■ Stated goal
In the Wang Wei biography, which team did he transfer to in February 2014?

■ Text segment
• • • • • • •
Wang Wei (; born 22 June 1989) is a Chinese footballer who currently plays as a versatile midfielder or full back for Chinese Super League team Meizhou Hakka.

Club career
Wang Wei started his professional football career in 2009 when he was promoted to China League Two side Beijing Baxy's first team squad. He transferred to China League One side Qingdao Jonoon in February 2014 after a successful trial. On 16 March 2014, he made his debut in a 1–1 home draw with Xinjiang Tianshan Leopard. He scored his first goal for the club on 29 March 2014 in a 1–1 home draw against Shenyang Zhongze. Wang was a regular starter of the club, playing 85 league matches of 90 from 2014 to 2016 and scoring 13 goals.
• • • • • • •
■ Dataset section
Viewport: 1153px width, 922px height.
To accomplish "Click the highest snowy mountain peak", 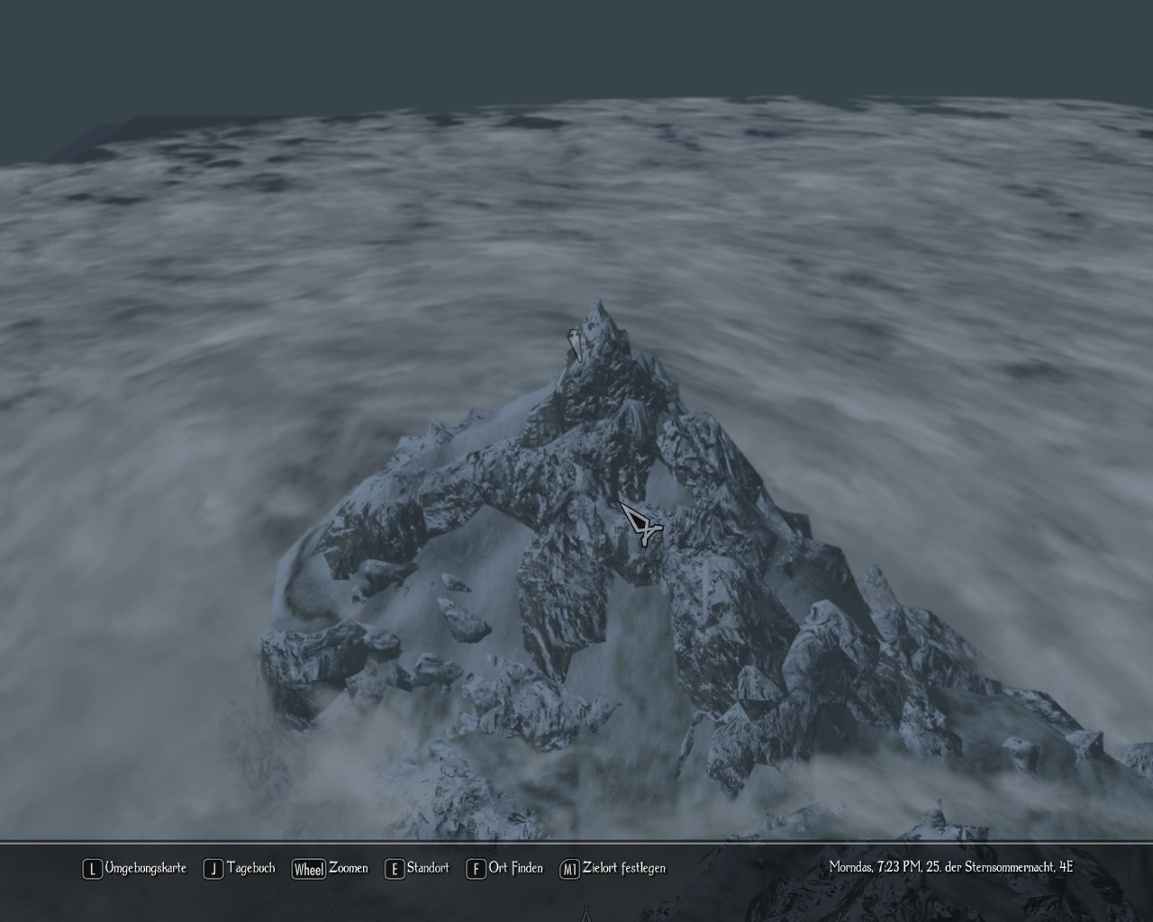I will click(x=601, y=315).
• • • • • • •
■ Exercise answer
Qingdao Jonoon, a China League One side.